The problem is, I cannot get the "ipp" protocol to work. I have studied online documentation, and can get the client machine, my mini-pc, to see the remote printer, however when do an actual print, get the dreaded "Filter failed".

As stated, I have messed around all day, trying different things. Then, I found something that "just works", very simple. I would like to acknowledge "paulkerry" for this info:

https://bbs.archlinux.org/viewtopic.php?id=206669

Just a comment: there is a lot of outdated, vague, ambiguous and misleading documentation about CUPS online. For example, one "very official" site explained the format of the ipp protocol as:

ipp://hostname/printers/printername

...without explaining that only "hostname" and "printername" must be substituted, and the text "printers" must be left as-is. There wasn't even an example, nor was it properly explained how to find the printername.

Anyway, I did learn how to specify ipp properly, but got stuck at "Filter failed".

The method described by paulkerry works, so here is a little tutorial to explain how to set it up. Note, I plan to semi-automate this, by extending QuickSamba, which I plan to rename to EasyShare. Anyway, the tut...

1: Firewall

I ran the firewall setup on both client (my mini-pc) and server (my midi-tower) PCs, so that the CUPS port (631) is enabled. In this snapshot, I have also enabled Samba ports, but that isn't necessary for just printing with CUPS:

image

On the server-PC, just setup the local printer as you normally would, but tick some extra boxes...

2: Server PC

You need to have the cupsd daemon running and point the web browser at http://localhost:631. In Puppy/Quirky/Easy, you do this by running the "CUPS Printer Wizard":

image

A window will popup asking if you want to add a new printer, and you click "Yes", then you will get the CUPS web interface:

image

...click on "Adding Printers and Classes", then the next window:

images

...click each of those, 1, 2, 3 and 4. Do not miss "Change Settings". Probably "Allow remote administration" is optional, but I enabled it, as I was then able to bring up the CUPS web interface of the server-PC on my client-PC. Next window...

image
...well, anyone who has setup a local printer will be familiar with this. Continuing, as per usual, except an important checkbox to tick...

image
...the first two boxes are pre-filled. It is not essential, but useful, to fill "Location". And, you must tick "Share This Printer".

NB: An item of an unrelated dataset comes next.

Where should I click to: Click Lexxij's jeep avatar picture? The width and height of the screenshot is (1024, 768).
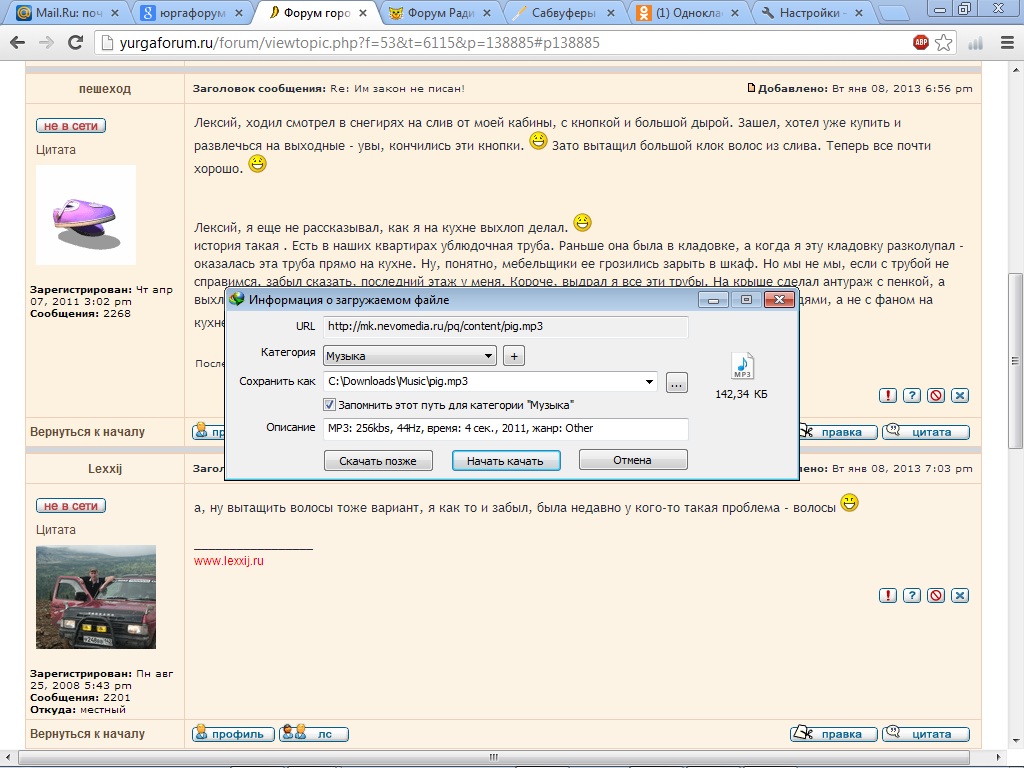click(x=96, y=599)
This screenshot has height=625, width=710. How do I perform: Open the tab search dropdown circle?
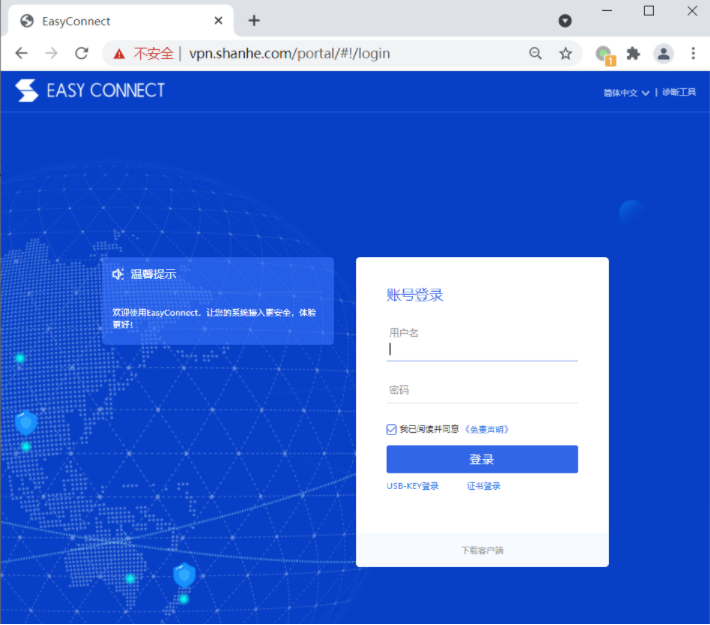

In the next window, you choose a driver...

image

And set some printer options...

image

That's it, the server-PC is setup. Before setting up the client, you will need to know the IP-address of the server. A few ways of doing that. Open a terminal and type "ifconfig", and you will see it -- in my case it is "192.168.0.3":

image

In Puppy/Easy/Quirky, there is no need to edit the /etc/cups/cupsd.conf main configuration file, as it is pre-configured OK. Note, for this tutorial, I am running pristine EasyOS Pyro64 version 0.6.6.

Now for the client-PC...

3: Client PC

Over on my Mele mini-pc, setup is easy-peasy. I created file /etc/cups/client.conf...

image

...with content just one line, "ServerName <ip address of server>"

Finally, restart the cupsd daemon...

image

...and run "lpstat -t" to verify that the remote printer is found.

That's it, nothing more to do. If you ran an application and choose "Print...", the remote printer will be offered, in my case, my Brother HL-2040.